Setting up ultra mega solar parks is a good idea because investors don’t face uncertainty in land acquisition. However, the chicken-and-egg situation here is the sub-scale Indian manufacturing. The Chinese came with huge scales of production from nowhere and started supplying everywhere in two to three years.

A manufacturing ecosystem is badly needed in India. The only reason why big investors haven’t invested is because till now there was no vision of where demand will come from. At present, only 20% of the solar energy markets in terms of products belongs to the organised sector.

This reminds me of the early days of the computer market, where parts would be bought and assembled. But 15-20 years down the line, everyone has only a branded laptop or desktop. Similarly, we foresee 80% of the solar market to shift to organised players in the next five to six years. The government’s target of installing 100 GW of solar power by 2022 is a thought in the right direction.

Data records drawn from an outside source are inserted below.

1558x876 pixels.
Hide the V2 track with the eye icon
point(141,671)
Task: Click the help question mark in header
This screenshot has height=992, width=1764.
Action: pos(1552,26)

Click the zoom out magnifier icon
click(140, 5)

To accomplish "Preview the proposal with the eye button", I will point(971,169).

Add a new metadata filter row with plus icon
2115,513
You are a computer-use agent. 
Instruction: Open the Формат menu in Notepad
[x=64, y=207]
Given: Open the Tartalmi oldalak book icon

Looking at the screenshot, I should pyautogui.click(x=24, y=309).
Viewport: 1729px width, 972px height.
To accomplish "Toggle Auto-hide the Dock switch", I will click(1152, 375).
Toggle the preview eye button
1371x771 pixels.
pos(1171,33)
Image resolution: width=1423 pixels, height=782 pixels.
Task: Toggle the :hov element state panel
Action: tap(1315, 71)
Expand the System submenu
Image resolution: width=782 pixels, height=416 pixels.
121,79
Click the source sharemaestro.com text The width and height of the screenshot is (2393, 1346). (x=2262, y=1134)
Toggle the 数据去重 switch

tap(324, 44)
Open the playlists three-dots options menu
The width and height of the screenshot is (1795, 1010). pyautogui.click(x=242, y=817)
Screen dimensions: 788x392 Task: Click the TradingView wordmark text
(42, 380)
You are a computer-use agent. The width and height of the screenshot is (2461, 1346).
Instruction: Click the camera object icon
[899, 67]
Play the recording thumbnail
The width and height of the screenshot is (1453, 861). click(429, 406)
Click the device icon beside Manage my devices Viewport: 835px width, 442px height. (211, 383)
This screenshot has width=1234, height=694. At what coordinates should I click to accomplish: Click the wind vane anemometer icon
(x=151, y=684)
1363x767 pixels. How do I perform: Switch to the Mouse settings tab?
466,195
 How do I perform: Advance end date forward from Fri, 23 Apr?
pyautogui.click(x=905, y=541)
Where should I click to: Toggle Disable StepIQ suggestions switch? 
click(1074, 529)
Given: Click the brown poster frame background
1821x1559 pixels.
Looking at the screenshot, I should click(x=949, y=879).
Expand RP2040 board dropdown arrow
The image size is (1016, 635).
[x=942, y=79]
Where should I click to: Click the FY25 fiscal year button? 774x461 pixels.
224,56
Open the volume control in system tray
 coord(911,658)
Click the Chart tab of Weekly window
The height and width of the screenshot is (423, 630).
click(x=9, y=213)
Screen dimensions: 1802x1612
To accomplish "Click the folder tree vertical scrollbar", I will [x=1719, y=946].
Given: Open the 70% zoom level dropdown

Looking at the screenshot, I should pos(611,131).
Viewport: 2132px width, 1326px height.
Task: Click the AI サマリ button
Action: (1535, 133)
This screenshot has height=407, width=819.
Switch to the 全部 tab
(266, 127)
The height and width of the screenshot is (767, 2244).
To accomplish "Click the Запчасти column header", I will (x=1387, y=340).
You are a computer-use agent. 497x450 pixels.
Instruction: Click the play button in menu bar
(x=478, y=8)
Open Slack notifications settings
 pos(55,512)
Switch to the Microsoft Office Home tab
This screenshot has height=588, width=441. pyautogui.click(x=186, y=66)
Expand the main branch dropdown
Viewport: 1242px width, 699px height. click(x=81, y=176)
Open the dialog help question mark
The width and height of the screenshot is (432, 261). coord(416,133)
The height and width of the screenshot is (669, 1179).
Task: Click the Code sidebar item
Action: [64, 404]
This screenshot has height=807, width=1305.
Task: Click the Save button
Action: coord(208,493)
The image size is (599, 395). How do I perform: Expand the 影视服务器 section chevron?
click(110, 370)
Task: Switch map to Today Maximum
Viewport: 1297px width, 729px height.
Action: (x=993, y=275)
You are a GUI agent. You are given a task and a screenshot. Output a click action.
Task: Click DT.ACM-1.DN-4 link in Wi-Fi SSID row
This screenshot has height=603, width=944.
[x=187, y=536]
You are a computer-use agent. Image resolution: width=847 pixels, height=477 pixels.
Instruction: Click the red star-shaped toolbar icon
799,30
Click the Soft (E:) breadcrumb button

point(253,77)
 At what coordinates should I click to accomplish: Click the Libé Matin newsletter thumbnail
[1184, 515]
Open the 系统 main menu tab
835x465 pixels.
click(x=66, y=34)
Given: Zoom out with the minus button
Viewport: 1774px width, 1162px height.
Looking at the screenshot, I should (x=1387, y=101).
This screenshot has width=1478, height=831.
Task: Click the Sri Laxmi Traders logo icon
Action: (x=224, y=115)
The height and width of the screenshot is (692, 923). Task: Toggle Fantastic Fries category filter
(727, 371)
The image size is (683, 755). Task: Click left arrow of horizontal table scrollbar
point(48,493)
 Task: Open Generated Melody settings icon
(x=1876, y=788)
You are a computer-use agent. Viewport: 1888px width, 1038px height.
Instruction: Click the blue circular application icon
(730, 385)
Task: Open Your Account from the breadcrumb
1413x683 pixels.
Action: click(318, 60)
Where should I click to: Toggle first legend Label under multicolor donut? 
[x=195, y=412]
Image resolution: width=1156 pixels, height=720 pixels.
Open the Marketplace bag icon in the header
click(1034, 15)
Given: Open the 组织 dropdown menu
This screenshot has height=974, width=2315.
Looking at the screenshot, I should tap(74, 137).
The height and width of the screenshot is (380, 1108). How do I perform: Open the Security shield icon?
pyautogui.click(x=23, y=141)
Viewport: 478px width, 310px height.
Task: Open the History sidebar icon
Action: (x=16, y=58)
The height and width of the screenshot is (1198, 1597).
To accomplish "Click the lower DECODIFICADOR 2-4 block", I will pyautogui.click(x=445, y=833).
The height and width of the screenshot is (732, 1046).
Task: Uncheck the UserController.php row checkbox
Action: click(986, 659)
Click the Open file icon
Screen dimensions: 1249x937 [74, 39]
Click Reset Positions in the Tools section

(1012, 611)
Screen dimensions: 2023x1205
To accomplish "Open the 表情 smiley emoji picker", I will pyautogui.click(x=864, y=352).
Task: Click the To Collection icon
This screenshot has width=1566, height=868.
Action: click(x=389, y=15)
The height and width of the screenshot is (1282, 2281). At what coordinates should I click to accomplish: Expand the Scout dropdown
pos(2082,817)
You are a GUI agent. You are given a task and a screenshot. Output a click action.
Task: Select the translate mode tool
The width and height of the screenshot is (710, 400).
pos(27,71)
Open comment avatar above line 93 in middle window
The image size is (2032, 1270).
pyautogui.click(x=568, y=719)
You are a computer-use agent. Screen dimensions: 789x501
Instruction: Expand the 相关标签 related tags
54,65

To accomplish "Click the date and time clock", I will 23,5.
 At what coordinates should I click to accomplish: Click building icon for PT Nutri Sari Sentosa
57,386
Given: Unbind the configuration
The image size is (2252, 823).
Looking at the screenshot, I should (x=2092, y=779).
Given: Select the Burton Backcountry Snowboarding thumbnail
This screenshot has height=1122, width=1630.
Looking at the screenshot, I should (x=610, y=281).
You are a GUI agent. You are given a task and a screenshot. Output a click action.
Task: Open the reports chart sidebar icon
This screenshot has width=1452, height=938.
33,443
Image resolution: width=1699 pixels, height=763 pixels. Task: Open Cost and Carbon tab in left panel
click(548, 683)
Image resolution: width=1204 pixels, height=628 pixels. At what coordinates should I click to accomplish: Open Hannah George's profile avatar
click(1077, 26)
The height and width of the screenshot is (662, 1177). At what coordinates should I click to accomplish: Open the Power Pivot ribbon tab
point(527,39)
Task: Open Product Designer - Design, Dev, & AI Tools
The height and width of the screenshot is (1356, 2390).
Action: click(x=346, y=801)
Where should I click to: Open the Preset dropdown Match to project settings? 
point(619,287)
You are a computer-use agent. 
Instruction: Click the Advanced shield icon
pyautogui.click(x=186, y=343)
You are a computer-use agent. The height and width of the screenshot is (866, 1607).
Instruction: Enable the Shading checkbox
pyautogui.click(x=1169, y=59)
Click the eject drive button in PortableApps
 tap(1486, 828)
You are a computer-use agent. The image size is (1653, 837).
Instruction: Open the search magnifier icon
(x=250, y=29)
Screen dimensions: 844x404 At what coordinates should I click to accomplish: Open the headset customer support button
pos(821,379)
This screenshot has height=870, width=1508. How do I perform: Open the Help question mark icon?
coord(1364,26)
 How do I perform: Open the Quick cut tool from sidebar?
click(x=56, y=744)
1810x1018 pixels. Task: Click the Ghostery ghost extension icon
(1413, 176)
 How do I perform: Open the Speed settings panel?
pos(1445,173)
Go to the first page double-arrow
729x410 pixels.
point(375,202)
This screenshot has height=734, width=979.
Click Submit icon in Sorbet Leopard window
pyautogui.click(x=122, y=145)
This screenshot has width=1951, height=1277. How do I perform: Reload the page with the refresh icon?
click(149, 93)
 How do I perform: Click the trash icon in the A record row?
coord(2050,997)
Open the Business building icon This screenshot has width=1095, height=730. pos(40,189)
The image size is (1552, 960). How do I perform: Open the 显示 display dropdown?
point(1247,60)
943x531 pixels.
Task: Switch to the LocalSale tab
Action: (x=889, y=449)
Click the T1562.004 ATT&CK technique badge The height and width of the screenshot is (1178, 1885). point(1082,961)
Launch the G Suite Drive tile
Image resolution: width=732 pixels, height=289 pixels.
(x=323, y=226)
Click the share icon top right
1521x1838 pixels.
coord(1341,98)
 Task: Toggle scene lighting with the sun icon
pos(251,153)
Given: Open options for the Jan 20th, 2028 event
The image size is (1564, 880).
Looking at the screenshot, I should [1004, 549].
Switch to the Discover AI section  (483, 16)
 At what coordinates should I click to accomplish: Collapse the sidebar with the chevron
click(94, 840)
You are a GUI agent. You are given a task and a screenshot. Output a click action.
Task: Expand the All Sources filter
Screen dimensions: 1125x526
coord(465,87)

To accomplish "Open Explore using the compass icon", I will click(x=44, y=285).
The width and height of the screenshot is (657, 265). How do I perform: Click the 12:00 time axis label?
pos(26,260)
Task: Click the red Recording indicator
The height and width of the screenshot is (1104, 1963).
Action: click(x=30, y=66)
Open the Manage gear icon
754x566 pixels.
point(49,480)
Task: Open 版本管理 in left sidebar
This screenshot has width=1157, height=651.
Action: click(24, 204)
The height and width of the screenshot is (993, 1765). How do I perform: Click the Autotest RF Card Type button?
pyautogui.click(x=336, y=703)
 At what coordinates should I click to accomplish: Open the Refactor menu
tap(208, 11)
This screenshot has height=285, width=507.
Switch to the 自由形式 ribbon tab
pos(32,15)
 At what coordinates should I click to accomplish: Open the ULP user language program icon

The government is now saying it will create demand. Building ultra mega solar parks is a step to ensure this. Distributed generation aimed at replacing diesel and kerosene options has to be done as well. In this sense, the industry has to educate the consumer about the right product and solar’s benefits.

Betting on Rooftop Power

Rahul Gupta
Co: Rays Power Experts
Designation: Director

In 2010, it was very expensive to set up a solar plant but the returns were high too. At that time I only saw it as a steady source of income. So I teamed up with a friend and decided to set up a small one in my home state Rajasthan and then enjoy returns for a long time. We soon realised that it was extremely difficult because there was no information even about how to fill tender documents, no experienced people around and, of course, no money. The pains taken to figure out how it was done taught me all about engineering procurement and construction, and that’s what our company is all about.

In 2010, I had no clue about what I was doing. We didn’t even know who was genuine in the business. I came up with this model to pool together small investors, who were interested in setting up halfto-1 MW solar plants, and set up a solar park. My first was a 25 MW plant in Kolayat, Rajasthan. The company reached break after three years and generated income from the fourth year. Right now our profitability is at 7-9%.

Between then and now, the costs and returns of installing a solar project have come down. A lot of funding is available but no one talks of a 1-2 MW plant. People are now talking of 20-50 MW projects. To me, this implies that all opportunities are for big players and there’s lesser space now for those like us as we were in 2010-11. We aspire to have at least 4-5% of the targeted 100 GW of solar power by 2022.

Rooftop solar power is something we are executing in a big way because it gives us the satisfaction of making one household secure with clean energy.